Rows from a dataset
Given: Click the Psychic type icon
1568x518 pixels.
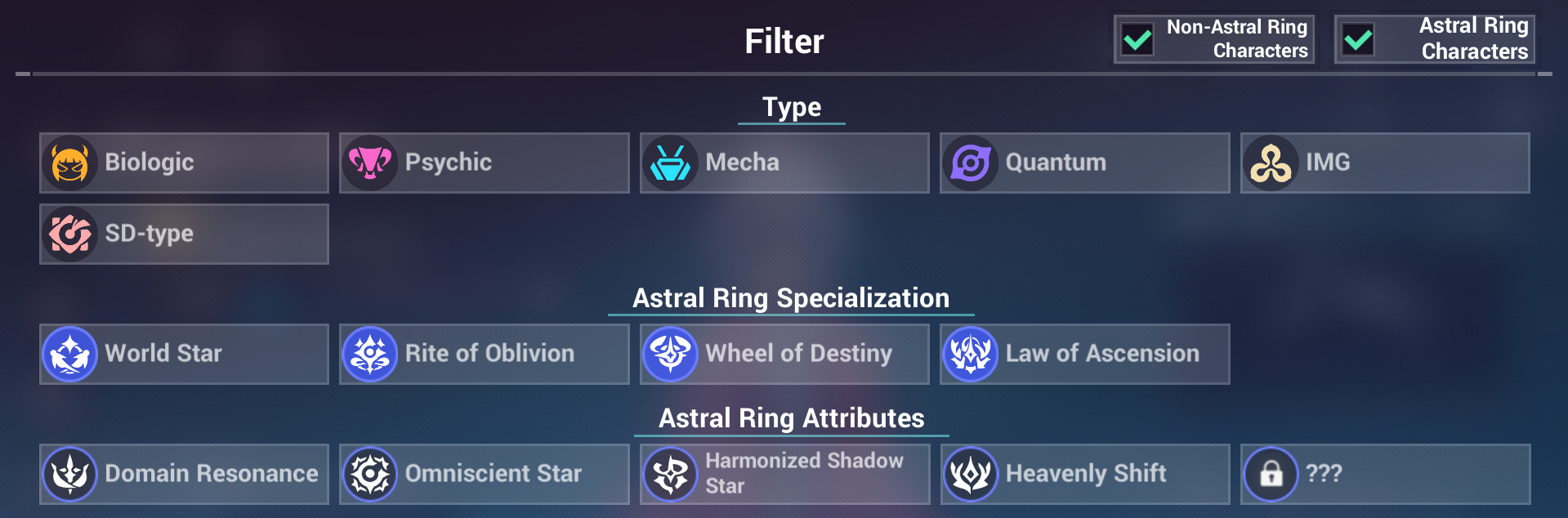Looking at the screenshot, I should coord(371,163).
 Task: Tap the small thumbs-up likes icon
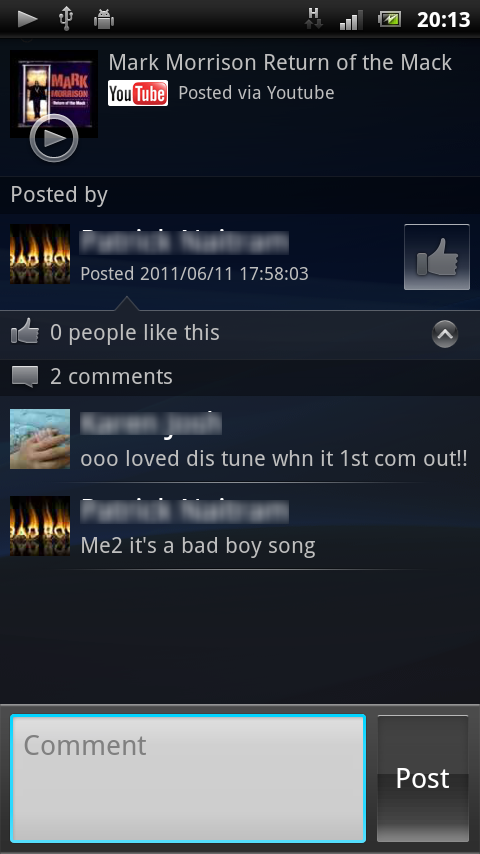tap(25, 332)
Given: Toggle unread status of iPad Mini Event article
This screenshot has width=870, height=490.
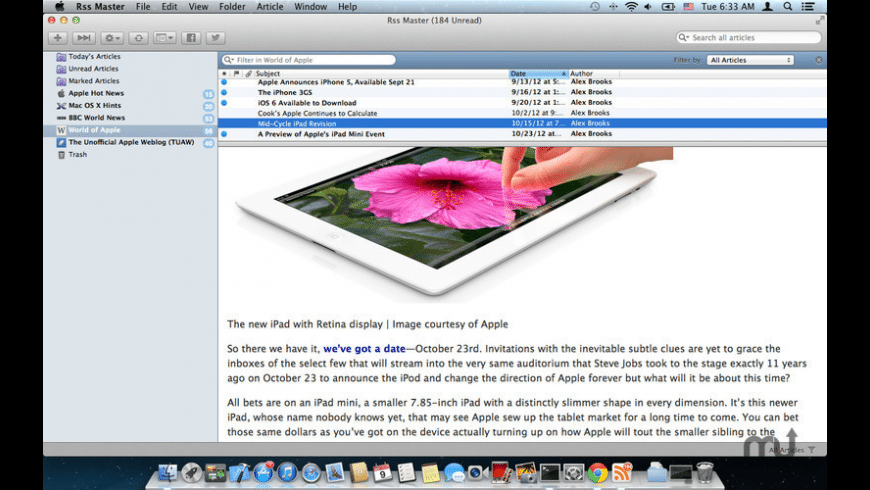Looking at the screenshot, I should [x=224, y=134].
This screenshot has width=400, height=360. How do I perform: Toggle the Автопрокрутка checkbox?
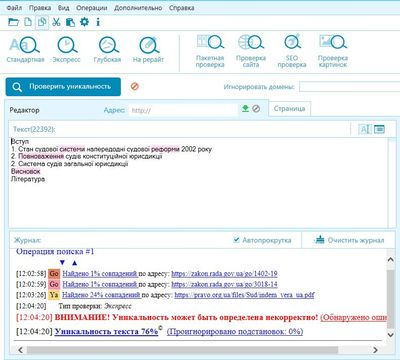237,240
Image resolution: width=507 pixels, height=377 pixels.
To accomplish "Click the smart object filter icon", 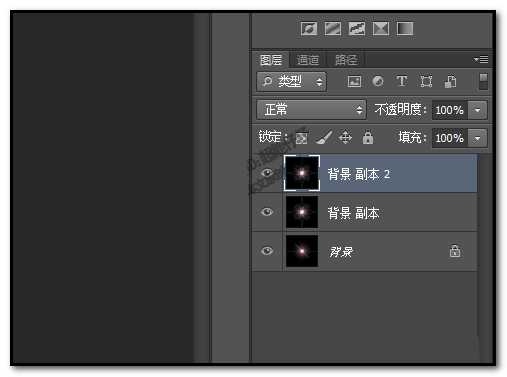I will 450,81.
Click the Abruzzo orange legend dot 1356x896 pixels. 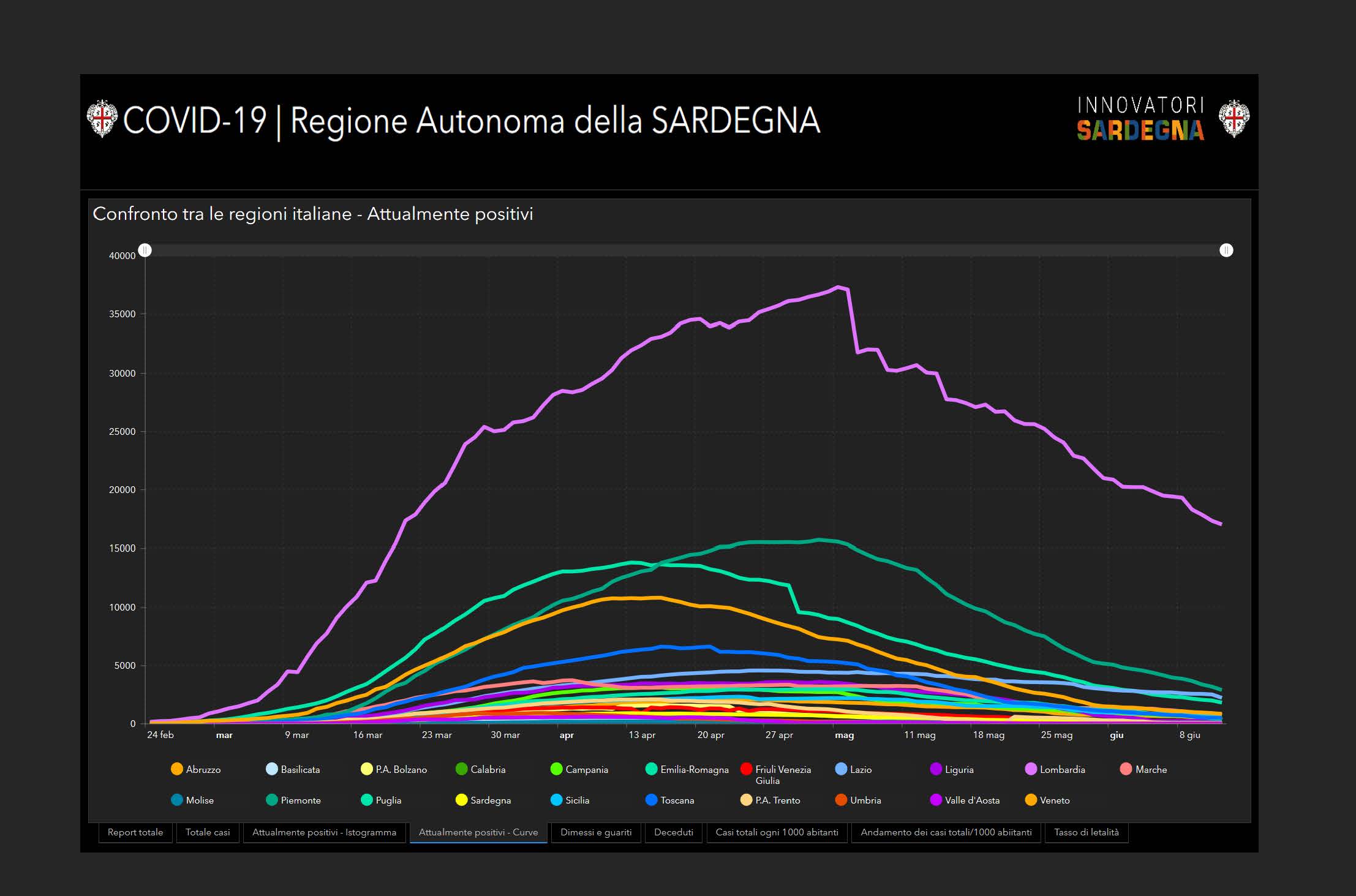point(177,769)
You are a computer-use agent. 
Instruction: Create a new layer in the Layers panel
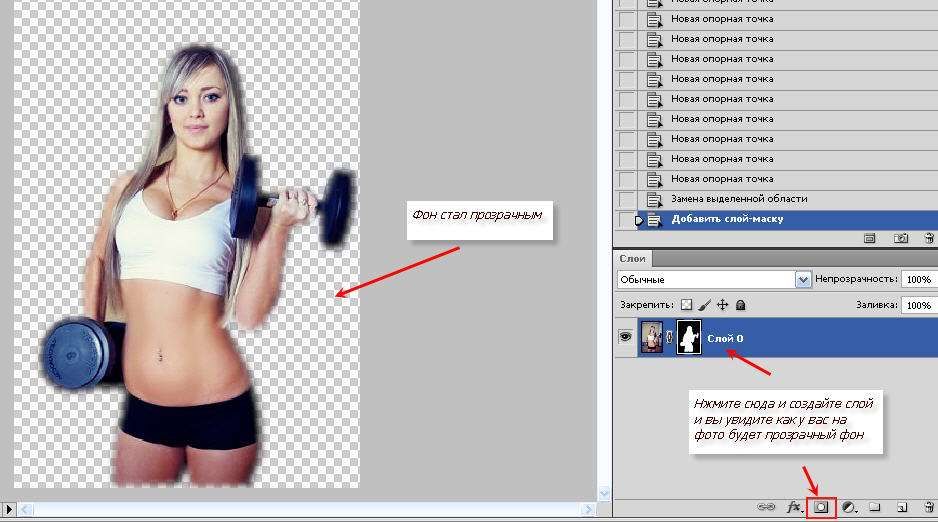tap(902, 507)
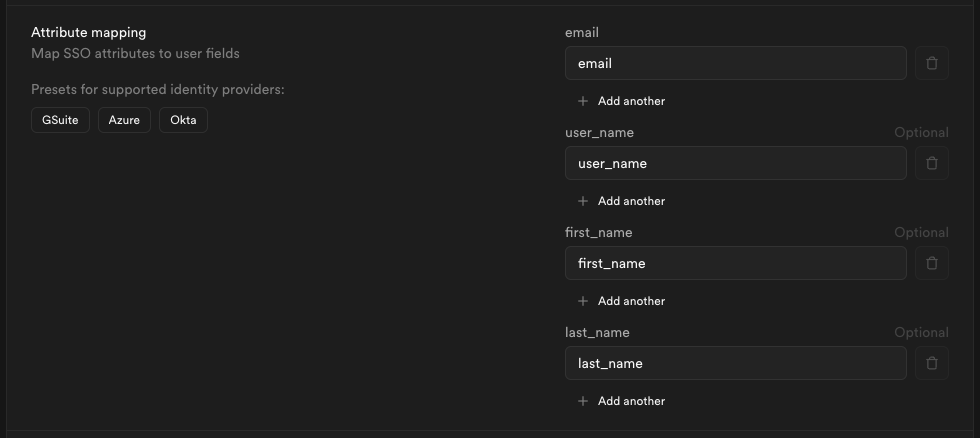Viewport: 980px width, 438px height.
Task: Choose the Azure identity provider preset
Action: pos(124,120)
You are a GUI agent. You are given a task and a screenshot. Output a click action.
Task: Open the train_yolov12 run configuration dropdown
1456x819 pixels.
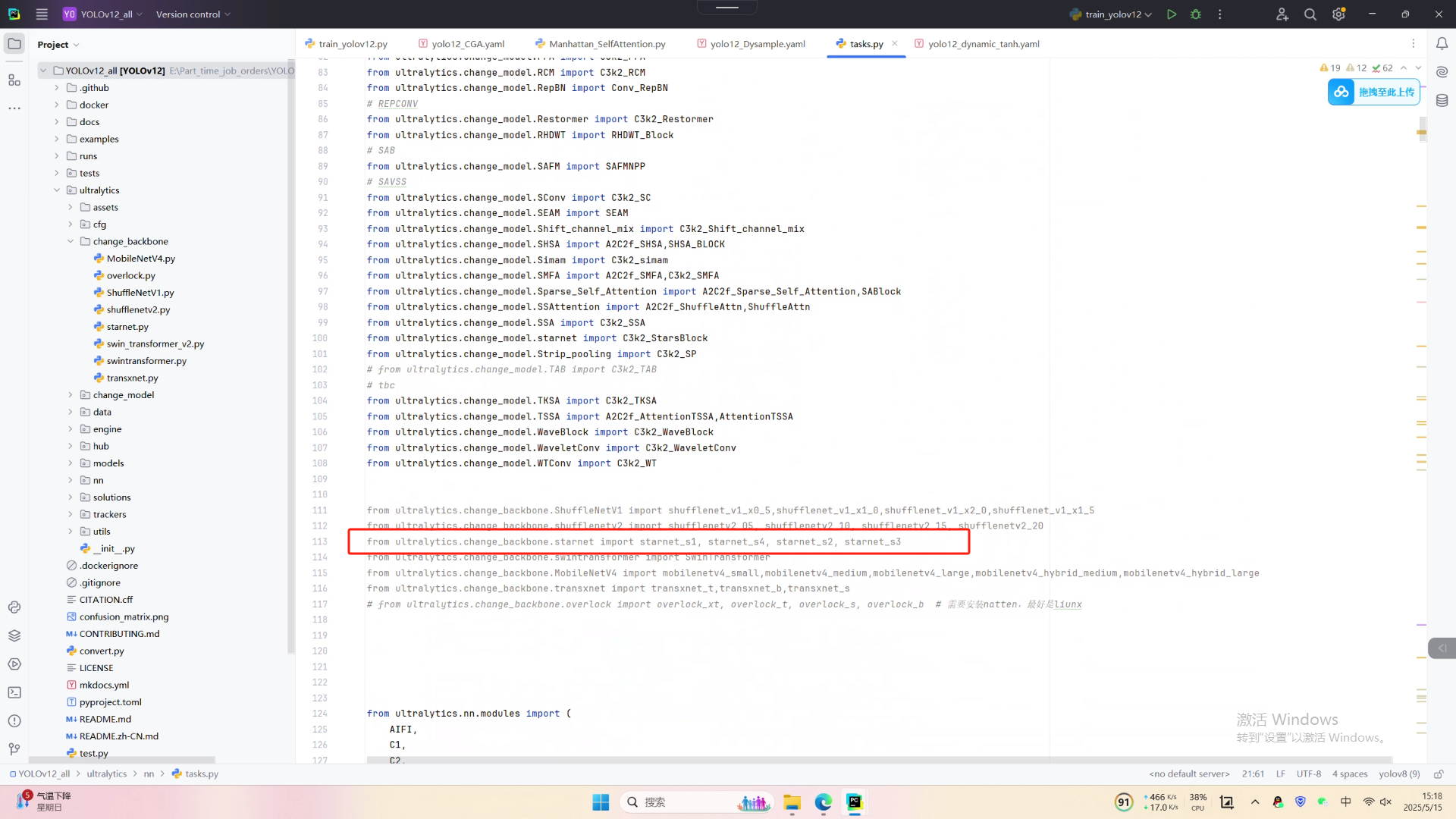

(Short exercise) Update the records from the line containing "You are a GUI" through the end of the records, inclusive, by replacing "dropdown" with "menu" and leaving everything else unchanged. Omit the pictures from your answer.

(Exercise solution)
You are a GUI agent. You are given a task and a screenshot. Output a click action.
Task: Open the train_yolov12 run configuration menu
1456x819 pixels.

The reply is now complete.